What is it? That Jesus Christ is Lord. His resurrection showed his claims to be the Messiah are true. Paul's is a Jewish gospel to a Gentile world, announcing a king not just over a strip of land in Palestine, but over the whole created order. Heralds now go out announcing his reign. All other lords, including Caesar, are false pretenders. And as people submit to his lordship, even the created order, groaning now as it longs for redemption, will breathe a sigh of relief (Romans 8 comes up as much as any passage in Wright's works). Creation longs to be ordered by the gracious stewardship of human beings. "If you confess with your mouth that Jesus is Lord and believe in your heart that God raised him from the dead, you will be saved," Romans 10:9 (ESV) proclaims. That is central to Wright's reading of Paul and of his gospel. Law court and substitution, yes. And especially lordship and obedience, with resurrection showing that God is faithful to his promises to Israel, and so to the whole world.
"I've always felt in method most akin to the Reformers," Wright says when I ask him to compare himself to Lewis, Barclay, and his Bishop of Durham predecessor, J. B. Lightfoot. He wants to read the text in the original language over against any received tradition, however venerable. He finds it ironic that sons of the Reformation would cite tradition against him, referring to his opponents regularly as "neo-Catholics." This is not the lonely hero standing up against a corrupt tradition, as in some (false) renderings of Luther. Wright's is a newer tradition, the NPP offering a corrective to the ruling Protestant one.

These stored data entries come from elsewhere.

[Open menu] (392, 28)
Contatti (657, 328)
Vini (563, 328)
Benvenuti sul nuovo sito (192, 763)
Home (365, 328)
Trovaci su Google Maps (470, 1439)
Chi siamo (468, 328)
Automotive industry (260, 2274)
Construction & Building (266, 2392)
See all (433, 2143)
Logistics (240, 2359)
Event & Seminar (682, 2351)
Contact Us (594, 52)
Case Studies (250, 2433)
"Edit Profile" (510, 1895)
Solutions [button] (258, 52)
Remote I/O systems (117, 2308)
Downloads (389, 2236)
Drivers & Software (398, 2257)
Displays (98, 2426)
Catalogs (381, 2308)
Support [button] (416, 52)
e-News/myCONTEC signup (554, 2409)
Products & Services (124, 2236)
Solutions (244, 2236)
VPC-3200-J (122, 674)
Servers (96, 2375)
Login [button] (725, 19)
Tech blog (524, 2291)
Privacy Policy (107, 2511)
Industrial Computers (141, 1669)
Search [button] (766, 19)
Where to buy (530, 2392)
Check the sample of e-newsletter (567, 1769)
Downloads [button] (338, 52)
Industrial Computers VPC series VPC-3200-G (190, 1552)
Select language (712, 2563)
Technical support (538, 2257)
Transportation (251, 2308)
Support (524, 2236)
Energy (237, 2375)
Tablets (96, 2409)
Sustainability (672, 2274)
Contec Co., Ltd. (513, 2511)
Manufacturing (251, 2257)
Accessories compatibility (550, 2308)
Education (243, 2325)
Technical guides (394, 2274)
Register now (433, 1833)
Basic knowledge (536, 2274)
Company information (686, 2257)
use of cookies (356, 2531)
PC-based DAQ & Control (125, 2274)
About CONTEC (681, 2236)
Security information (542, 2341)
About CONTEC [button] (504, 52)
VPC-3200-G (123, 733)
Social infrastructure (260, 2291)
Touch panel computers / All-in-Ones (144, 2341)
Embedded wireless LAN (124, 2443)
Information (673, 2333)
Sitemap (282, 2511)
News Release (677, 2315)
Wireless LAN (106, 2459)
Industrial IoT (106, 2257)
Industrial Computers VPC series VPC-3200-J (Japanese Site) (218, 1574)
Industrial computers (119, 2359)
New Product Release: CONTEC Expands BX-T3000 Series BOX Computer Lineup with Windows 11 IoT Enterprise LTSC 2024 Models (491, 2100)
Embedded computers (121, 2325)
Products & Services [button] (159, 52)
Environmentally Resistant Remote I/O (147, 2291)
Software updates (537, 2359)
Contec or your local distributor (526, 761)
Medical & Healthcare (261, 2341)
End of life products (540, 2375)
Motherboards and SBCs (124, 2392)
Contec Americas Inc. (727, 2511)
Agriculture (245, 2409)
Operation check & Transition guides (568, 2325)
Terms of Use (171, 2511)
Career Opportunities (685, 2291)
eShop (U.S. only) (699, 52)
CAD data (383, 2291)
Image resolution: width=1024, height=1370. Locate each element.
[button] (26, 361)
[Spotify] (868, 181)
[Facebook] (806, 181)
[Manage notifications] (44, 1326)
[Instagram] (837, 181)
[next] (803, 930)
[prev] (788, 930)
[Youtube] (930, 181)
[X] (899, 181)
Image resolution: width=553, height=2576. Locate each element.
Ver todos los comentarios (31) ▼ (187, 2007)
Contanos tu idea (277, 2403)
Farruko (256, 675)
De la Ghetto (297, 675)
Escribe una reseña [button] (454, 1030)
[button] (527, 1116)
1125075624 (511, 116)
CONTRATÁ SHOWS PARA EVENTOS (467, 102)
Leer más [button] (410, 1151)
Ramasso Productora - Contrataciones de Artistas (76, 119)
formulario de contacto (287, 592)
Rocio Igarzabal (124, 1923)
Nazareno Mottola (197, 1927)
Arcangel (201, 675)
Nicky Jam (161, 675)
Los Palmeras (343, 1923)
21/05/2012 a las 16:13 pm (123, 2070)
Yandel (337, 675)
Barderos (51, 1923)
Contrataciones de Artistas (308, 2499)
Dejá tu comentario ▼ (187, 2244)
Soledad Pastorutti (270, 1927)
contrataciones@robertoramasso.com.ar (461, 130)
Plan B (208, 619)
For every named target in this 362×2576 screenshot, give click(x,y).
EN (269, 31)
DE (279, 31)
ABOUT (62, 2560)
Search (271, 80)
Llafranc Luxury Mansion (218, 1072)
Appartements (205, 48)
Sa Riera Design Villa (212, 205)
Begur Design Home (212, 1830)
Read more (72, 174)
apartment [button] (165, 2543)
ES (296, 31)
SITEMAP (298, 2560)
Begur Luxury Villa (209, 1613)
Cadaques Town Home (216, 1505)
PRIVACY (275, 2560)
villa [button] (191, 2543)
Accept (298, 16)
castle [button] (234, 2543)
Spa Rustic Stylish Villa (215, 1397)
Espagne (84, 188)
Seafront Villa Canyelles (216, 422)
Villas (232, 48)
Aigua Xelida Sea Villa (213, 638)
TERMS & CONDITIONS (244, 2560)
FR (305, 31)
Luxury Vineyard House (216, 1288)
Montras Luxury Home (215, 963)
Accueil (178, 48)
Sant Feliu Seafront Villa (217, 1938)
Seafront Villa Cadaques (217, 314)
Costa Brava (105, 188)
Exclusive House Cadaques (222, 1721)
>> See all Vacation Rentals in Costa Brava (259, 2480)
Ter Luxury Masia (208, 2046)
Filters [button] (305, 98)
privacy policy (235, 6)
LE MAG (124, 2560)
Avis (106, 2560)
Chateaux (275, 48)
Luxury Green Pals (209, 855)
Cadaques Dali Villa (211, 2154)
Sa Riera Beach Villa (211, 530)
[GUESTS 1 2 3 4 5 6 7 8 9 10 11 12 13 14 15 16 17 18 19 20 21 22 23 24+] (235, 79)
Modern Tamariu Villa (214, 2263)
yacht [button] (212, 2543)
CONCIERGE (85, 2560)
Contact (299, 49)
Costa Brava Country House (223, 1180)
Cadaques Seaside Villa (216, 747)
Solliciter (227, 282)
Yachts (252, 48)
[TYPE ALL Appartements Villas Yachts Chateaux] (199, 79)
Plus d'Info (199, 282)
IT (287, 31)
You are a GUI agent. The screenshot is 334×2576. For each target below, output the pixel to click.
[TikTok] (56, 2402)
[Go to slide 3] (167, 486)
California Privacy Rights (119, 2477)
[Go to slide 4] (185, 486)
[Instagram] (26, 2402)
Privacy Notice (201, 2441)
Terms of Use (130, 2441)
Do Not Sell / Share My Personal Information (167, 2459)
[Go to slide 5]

Yet Wright gives back with his left hand what he takes with the right, only better. "It's very Anglican," he says of his hope to make justification, heaven, and Christ's return more biblical. He's engaging critically with a doctrine, saying it's been wrongly understood, then going to the biblical sources and coming back to that doctrine with greater conviction.
In PFG's final chapter, on eschatology, Wright argues that God has acted in Jesus Christ to fulfill his covenant. He would never go back on his word and abandon Adam and Eve. He would never go back on his promises to Israel. The problem is that Israel itself is "in Adam." It is as fallen as the world it was called to save. He compares Israel to a fire truck sent off to fight a blaze only to fall into a ditch. It has to be rescued in order to rescue others. Jesus as the faithful Israelite does what Israel according to the flesh would not do—indeed, in the dark wisdom of God, could not do. And now, his promises made good, God is opening his covenant to us Gentiles. God "puts people to rights" (another favorite Wright phrase) so we could be God's putting-to-rights people here on earth.
"Never get so wrapped up in your salvation that you forget what you are saved for," Wright intoned at Wheaton, again sounding the evangelist. God is saving the world through us, the one united holy church. Our being saved is bound up with our pointing to, and embodying in advance, the forthcoming kingdom.
The kingdom is clearly what motivates Wright in everything he does. And because of Wright's own faithfulness—to the God of the universe, and to his beloved church on earth—it is now motivating many more people besides.
Jason Byassee is senior pastor of Boone United Methodist Church in North Carolina and author most recently of Discerning the Body: Searching for Jesus in the World (Cascade Books).